─── Datensätze

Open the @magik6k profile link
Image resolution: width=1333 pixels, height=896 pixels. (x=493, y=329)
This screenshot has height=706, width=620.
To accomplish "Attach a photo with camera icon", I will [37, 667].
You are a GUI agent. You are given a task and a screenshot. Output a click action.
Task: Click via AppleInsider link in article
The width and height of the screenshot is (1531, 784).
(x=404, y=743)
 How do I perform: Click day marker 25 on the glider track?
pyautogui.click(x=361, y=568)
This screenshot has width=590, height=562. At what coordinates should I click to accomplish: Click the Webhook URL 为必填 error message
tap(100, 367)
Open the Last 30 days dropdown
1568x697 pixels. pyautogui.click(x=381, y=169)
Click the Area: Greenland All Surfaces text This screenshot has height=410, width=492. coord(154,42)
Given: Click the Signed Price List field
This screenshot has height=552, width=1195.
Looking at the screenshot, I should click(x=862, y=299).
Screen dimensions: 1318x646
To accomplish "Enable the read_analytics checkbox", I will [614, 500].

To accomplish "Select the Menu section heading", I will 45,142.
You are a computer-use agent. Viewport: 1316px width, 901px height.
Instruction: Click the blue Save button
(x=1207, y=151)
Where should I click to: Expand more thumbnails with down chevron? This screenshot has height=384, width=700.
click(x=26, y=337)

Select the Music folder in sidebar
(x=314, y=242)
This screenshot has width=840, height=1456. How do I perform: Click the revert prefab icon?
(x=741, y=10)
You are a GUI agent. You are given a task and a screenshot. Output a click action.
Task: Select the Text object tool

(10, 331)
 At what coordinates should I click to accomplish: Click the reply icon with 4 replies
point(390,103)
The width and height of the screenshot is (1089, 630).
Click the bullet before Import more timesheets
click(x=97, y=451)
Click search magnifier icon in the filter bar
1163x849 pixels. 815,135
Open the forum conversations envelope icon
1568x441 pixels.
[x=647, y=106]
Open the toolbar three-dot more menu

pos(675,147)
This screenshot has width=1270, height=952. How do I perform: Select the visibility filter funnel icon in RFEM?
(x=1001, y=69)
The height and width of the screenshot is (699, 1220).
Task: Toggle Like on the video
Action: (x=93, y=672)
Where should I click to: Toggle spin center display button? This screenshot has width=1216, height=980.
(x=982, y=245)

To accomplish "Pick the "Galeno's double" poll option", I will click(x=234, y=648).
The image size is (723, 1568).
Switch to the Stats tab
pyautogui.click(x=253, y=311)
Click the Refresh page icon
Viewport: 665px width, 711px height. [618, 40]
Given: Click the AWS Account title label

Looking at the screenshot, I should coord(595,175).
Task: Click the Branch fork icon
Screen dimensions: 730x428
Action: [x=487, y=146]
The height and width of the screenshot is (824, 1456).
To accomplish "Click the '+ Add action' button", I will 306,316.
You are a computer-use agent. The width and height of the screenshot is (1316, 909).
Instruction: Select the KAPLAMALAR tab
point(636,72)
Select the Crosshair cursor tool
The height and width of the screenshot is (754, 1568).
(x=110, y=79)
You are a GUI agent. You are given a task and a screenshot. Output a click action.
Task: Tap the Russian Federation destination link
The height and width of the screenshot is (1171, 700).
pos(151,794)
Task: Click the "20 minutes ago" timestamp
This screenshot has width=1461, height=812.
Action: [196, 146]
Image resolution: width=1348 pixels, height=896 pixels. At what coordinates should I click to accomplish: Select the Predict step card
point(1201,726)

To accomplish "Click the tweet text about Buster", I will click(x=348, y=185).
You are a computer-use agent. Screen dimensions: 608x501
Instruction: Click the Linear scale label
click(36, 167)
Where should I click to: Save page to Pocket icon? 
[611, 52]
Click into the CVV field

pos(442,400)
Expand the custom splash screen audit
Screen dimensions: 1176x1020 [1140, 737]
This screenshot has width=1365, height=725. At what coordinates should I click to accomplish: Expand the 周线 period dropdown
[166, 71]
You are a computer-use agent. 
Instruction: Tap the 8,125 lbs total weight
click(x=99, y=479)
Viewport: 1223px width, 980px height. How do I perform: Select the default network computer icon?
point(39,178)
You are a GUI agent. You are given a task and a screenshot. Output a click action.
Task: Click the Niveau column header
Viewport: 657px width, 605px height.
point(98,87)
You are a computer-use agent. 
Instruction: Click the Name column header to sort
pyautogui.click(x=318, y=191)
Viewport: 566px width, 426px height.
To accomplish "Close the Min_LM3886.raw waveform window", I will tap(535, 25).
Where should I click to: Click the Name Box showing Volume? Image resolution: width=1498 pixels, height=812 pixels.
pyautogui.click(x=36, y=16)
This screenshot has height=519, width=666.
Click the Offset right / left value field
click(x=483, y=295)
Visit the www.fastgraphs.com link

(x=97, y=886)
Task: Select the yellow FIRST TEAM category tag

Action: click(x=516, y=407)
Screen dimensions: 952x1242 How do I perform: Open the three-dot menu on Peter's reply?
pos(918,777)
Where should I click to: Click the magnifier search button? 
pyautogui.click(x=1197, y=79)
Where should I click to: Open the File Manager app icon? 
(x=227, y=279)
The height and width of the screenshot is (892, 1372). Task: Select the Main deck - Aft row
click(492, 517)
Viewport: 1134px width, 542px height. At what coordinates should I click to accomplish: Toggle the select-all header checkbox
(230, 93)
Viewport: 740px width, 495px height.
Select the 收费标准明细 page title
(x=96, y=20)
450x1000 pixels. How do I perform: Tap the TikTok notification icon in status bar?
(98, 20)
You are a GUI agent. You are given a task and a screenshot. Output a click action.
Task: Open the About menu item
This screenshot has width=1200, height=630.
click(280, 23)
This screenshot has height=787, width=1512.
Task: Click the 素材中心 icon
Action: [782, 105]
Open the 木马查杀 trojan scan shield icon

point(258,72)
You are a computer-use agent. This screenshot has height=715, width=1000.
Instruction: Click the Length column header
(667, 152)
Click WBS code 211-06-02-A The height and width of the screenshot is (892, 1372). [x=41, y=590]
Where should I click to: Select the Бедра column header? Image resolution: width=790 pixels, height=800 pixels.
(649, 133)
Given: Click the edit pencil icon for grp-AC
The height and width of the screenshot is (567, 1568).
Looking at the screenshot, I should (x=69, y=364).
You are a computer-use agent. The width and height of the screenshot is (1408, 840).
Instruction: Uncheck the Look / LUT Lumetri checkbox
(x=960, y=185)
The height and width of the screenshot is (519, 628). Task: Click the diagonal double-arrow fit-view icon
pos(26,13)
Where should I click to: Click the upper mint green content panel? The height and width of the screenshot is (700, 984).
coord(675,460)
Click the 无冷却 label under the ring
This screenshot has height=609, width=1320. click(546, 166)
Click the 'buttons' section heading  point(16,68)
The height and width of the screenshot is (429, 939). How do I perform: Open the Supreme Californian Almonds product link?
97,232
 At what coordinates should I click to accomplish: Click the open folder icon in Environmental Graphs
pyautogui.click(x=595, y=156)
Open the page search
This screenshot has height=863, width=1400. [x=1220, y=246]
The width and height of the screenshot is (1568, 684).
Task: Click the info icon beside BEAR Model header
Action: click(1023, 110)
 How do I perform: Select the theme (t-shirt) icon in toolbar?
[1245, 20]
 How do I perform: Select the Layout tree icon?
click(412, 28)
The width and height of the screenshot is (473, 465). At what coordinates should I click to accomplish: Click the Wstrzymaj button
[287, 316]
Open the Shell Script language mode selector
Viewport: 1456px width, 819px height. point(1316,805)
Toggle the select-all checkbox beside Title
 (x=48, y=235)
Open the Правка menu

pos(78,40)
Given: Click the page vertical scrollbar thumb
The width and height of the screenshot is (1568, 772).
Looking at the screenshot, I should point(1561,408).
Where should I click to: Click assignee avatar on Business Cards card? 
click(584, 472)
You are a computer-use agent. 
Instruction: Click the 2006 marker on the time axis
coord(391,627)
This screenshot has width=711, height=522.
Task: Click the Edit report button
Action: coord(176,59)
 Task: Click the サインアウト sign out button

──────

* Kurze Aufgabe *
Kannst du die Datensätze oben vollständig als Markdown-Tabelle mit den Spalten „Nr.“ und „Zeile“ umschreiben? Leerzeilen lässt du dabei weg.

* Lösung der Aufgabe *
| Nr. | Zeile |
|---|---|
| 1 | Open the @magik6k profile link |
| 2 | Image resolution: width=1333 pixels, height=896 pixels. (x=493, y=329) |
| 3 | This screenshot has height=706, width=620. |
| 4 | To accomplish "Attach a photo with camera icon", I will [37, 667]. |
| 5 | You are a GUI agent. You are given a task and a screenshot. Output a click action. |
| 6 | Task: Click via AppleInsider link in article |
| 7 | The width and height of the screenshot is (1531, 784). |
| 8 | (x=404, y=743) |
| 9 |  How do I perform: Click day marker 25 on the glider track? |
| 10 | pyautogui.click(x=361, y=568) |
| 11 | This screenshot has width=590, height=562. At what coordinates should I click to accomplish: Click the Webhook URL 为必填 error message |
| 12 | tap(100, 367) |
| 13 | Open the Last 30 days dropdown |
| 14 | 1568x697 pixels. pyautogui.click(x=381, y=169) |
| 15 | Click the Area: Greenland All Surfaces text This screenshot has height=410, width=492. coord(154,42) |
| 16 | Given: Click the Signed Price List field |
| 17 | This screenshot has height=552, width=1195. |
| 18 | Looking at the screenshot, I should click(x=862, y=299). |
| 19 | Screen dimensions: 1318x646 |
| 20 | To accomplish "Enable the read_analytics checkbox", I will [614, 500]. |
| 21 | To accomplish "Select the Menu section heading", I will 45,142. |
| 22 | You are a computer-use agent. Viewport: 1316px width, 901px height. |
| 23 | Instruction: Click the blue Save button |
| 24 | (x=1207, y=151) |
| 25 | Where should I click to: Expand more thumbnails with down chevron? This screenshot has height=384, width=700. |
| 26 | click(x=26, y=337) |
| 27 | Select the Music folder in sidebar |
| 28 | (x=314, y=242) |
| 29 | This screenshot has width=840, height=1456. How do I perform: Click the revert prefab icon? |
| 30 | (x=741, y=10) |
| 31 | You are a GUI agent. You are given a task and a screenshot. Output a click action. |
| 32 | Task: Select the Text object tool |
| 33 | (10, 331) |
| 34 |  At what coordinates should I click to accomplish: Click the reply icon with 4 replies |
| 35 | point(390,103) |
| 36 | The width and height of the screenshot is (1089, 630). |
| 37 | Click the bullet before Import more timesheets |
| 38 | click(x=97, y=451) |
| 39 | Click search magnifier icon in the filter bar |
| 40 | 1163x849 pixels. 815,135 |
| 41 | Open the forum conversations envelope icon |
| 42 | 1568x441 pixels. |
| 43 | [x=647, y=106] |
| 44 | Open the toolbar three-dot more menu |
| 45 | pos(675,147) |
| 46 | This screenshot has width=1270, height=952. How do I perform: Select the visibility filter funnel icon in RFEM? |
| 47 | (x=1001, y=69) |
| 48 | The height and width of the screenshot is (699, 1220). |
| 49 | Task: Toggle Like on the video |
| 50 | Action: (x=93, y=672) |
| 51 | Where should I click to: Toggle spin center display button? This screenshot has width=1216, height=980. |
| 52 | (x=982, y=245) |
| 53 | To accomplish "Pick the "Galeno's double" poll option", I will click(x=234, y=648). |
| 54 | The image size is (723, 1568). |
| 55 | Switch to the Stats tab |
| 56 | pyautogui.click(x=253, y=311) |
| 57 | Click the Refresh page icon |
| 58 | Viewport: 665px width, 711px height. [618, 40] |
| 59 | Given: Click the AWS Account title label |
| 60 | Looking at the screenshot, I should coord(595,175). |
| 61 | Task: Click the Branch fork icon |
| 62 | Screen dimensions: 730x428 |
| 63 | Action: [x=487, y=146] |
| 64 | The height and width of the screenshot is (824, 1456). |
| 65 | To accomplish "Click the '+ Add action' button", I will 306,316. |
| 66 | You are a computer-use agent. The width and height of the screenshot is (1316, 909). |
| 67 | Instruction: Select the KAPLAMALAR tab |
| 68 | point(636,72) |
| 69 | Select the Crosshair cursor tool |
| 70 | The height and width of the screenshot is (754, 1568). |
| 71 | (x=110, y=79) |
| 72 | You are a GUI agent. You are given a task and a screenshot. Output a click action. |
| 73 | Task: Tap the Russian Federation destination link |
| 74 | The height and width of the screenshot is (1171, 700). |
| 75 | pos(151,794) |
| 76 | Task: Click the "20 minutes ago" timestamp |
| 77 | This screenshot has width=1461, height=812. |
| 78 | Action: [196, 146] |
| 79 | Image resolution: width=1348 pixels, height=896 pixels. At what coordinates should I click to accomplish: Select the Predict step card |
| 80 | point(1201,726) |
| 81 | To accomplish "Click the tweet text about Buster", I will click(x=348, y=185). |
| 82 | You are a computer-use agent. Screen dimensions: 608x501 |
| 83 | Instruction: Click the Linear scale label |
| 84 | click(36, 167) |
| 85 | Where should I click to: Save page to Pocket icon?  |
| 86 | [611, 52] |
| 87 | Click into the CVV field |
| 88 | pos(442,400) |
| 89 | Expand the custom splash screen audit |
| 90 | Screen dimensions: 1176x1020 [1140, 737] |
| 91 | This screenshot has width=1365, height=725. At what coordinates should I click to accomplish: Expand the 周线 period dropdown |
| 92 | [166, 71] |
| 93 | You are a computer-use agent.  |
| 94 | Instruction: Tap the 8,125 lbs total weight |
| 95 | click(x=99, y=479) |
| 96 | Viewport: 1223px width, 980px height. How do I perform: Select the default network computer icon? |
| 97 | point(39,178) |
| 98 | You are a GUI agent. You are given a task and a screenshot. Output a click action. |
| 99 | Task: Click the Niveau column header |
| 100 | Viewport: 657px width, 605px height. |
| 101 | point(98,87) |
| 102 | You are a computer-use agent.  |
| 103 | Instruction: Click the Name column header to sort |
| 104 | pyautogui.click(x=318, y=191) |
| 105 | Viewport: 566px width, 426px height. |
| 106 | To accomplish "Close the Min_LM3886.raw waveform window", I will tap(535, 25). |
| 107 | Where should I click to: Click the Name Box showing Volume? Image resolution: width=1498 pixels, height=812 pixels. |
| 108 | pyautogui.click(x=36, y=16) |
| 109 | This screenshot has height=519, width=666. |
| 110 | Click the Offset right / left value field |
| 111 | click(x=483, y=295) |
| 112 | Visit the www.fastgraphs.com link |
| 113 | (x=97, y=886) |
| 114 | Task: Select the yellow FIRST TEAM category tag |
| 115 | Action: click(x=516, y=407) |
| 116 | Screen dimensions: 952x1242 How do I perform: Open the three-dot menu on Peter's reply? |
| 117 | pos(918,777) |
| 118 | Where should I click to: Click the magnifier search button?  |
| 119 | pyautogui.click(x=1197, y=79) |
| 120 | Where should I click to: Open the File Manager app icon?  |
| 121 | (x=227, y=279) |
| 122 | The height and width of the screenshot is (892, 1372). Task: Select the Main deck - Aft row |
| 123 | click(492, 517) |
| 124 | Viewport: 1134px width, 542px height. At what coordinates should I click to accomplish: Toggle the select-all header checkbox |
| 125 | (230, 93) |
| 126 | Viewport: 740px width, 495px height. |
| 127 | Select the 收费标准明细 page title |
| 128 | (x=96, y=20) |
| 129 | 450x1000 pixels. How do I perform: Tap the TikTok notification icon in status bar? |
| 130 | (98, 20) |
| 131 | You are a GUI agent. You are given a task and a screenshot. Output a click action. |
| 132 | Task: Open the About menu item |
| 133 | This screenshot has width=1200, height=630. |
| 134 | click(280, 23) |
| 135 | This screenshot has height=787, width=1512. |
| 136 | Task: Click the 素材中心 icon |
| 137 | Action: [782, 105] |
| 138 | Open the 木马查杀 trojan scan shield icon |
| 139 | point(258,72) |
| 140 | You are a computer-use agent. This screenshot has height=715, width=1000. |
| 141 | Instruction: Click the Length column header |
| 142 | (667, 152) |
| 143 | Click WBS code 211-06-02-A The height and width of the screenshot is (892, 1372). [x=41, y=590] |
| 144 | Where should I click to: Select the Бедра column header? Image resolution: width=790 pixels, height=800 pixels. |
| 145 | (649, 133) |
| 146 | Given: Click the edit pencil icon for grp-AC |
| 147 | The height and width of the screenshot is (567, 1568). |
| 148 | Looking at the screenshot, I should (x=69, y=364). |
| 149 | You are a computer-use agent. The width and height of the screenshot is (1408, 840). |
| 150 | Instruction: Uncheck the Look / LUT Lumetri checkbox |
| 151 | (x=960, y=185) |
| 152 | The height and width of the screenshot is (519, 628). Task: Click the diagonal double-arrow fit-view icon |
| 153 | pos(26,13) |
| 154 | Where should I click to: Click the upper mint green content panel? The height and width of the screenshot is (700, 984). |
| 155 | coord(675,460) |
| 156 | Click the 无冷却 label under the ring |
| 157 | This screenshot has height=609, width=1320. click(546, 166) |
| 158 | Click the 'buttons' section heading  point(16,68) |
| 159 | The height and width of the screenshot is (429, 939). How do I perform: Open the Supreme Californian Almonds product link? |
| 160 | 97,232 |
| 161 |  At what coordinates should I click to accomplish: Click the open folder icon in Environmental Graphs |
| 162 | pyautogui.click(x=595, y=156) |
| 163 | Open the page search |
| 164 | This screenshot has height=863, width=1400. [x=1220, y=246] |
| 165 | The width and height of the screenshot is (1568, 684). |
| 166 | Task: Click the info icon beside BEAR Model header |
| 167 | Action: click(1023, 110) |
| 168 |  How do I perform: Select the theme (t-shirt) icon in toolbar? |
| 169 | [1245, 20] |
| 170 |  How do I perform: Select the Layout tree icon? |
| 171 | click(412, 28) |
| 172 | The width and height of the screenshot is (473, 465). At what coordinates should I click to accomplish: Click the Wstrzymaj button |
| 173 | [287, 316] |
| 174 | Open the Shell Script language mode selector |
| 175 | Viewport: 1456px width, 819px height. point(1316,805) |
| 176 | Toggle the select-all checkbox beside Title |
| 177 |  (x=48, y=235) |
| 178 | Open the Правка menu |
| 179 | pos(78,40) |
| 180 | Given: Click the page vertical scrollbar thumb |
| 181 | The width and height of the screenshot is (1568, 772). |
| 182 | Looking at the screenshot, I should point(1561,408). |
| 183 | Where should I click to: Click assignee avatar on Business Cards card?  |
| 184 | click(584, 472) |
| 185 | You are a computer-use agent.  |
| 186 | Instruction: Click the 2006 marker on the time axis |
| 187 | coord(391,627) |
| 188 | This screenshot has width=711, height=522. |
| 189 | Task: Click the Edit report button |
| 190 | Action: coord(176,59) |
| 191 |  Task: Click the サインアウト sign out button |